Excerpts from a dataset
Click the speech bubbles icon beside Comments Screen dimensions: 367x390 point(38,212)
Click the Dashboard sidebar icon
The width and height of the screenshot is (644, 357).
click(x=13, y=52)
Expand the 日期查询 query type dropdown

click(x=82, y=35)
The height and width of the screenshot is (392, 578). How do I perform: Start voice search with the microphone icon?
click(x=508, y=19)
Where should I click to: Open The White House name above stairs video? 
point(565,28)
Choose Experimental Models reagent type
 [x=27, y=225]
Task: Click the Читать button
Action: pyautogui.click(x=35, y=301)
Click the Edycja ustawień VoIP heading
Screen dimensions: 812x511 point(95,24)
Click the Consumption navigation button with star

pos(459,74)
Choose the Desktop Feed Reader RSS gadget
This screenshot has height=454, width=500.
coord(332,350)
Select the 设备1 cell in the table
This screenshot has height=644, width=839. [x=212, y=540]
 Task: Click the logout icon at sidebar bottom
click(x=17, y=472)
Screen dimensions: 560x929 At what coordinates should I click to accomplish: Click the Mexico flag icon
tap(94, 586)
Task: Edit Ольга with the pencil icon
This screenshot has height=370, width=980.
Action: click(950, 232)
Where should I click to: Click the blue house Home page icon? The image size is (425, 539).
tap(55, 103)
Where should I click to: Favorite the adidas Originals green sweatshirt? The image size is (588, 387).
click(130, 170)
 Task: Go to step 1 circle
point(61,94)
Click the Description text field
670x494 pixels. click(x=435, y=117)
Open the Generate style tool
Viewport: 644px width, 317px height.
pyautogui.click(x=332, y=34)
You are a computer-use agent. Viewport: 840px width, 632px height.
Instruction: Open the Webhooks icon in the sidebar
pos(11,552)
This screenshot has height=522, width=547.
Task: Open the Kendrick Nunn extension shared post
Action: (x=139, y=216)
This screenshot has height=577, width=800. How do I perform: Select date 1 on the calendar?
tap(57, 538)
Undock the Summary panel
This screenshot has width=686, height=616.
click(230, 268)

Problem description: Reproduce only the lines above spanning from the line containing "Where should I click to: Favorite" through the line containing "You are a computer-use", word for word.

Final answer:
Where should I click to: Favorite the adidas Originals green sweatshirt? The image size is (588, 387).
click(130, 170)
 Task: Go to step 1 circle
point(61,94)
Click the Description text field
670x494 pixels. click(x=435, y=117)
Open the Generate style tool
Viewport: 644px width, 317px height.
pyautogui.click(x=332, y=34)
You are a computer-use agent. Viewport: 840px width, 632px height.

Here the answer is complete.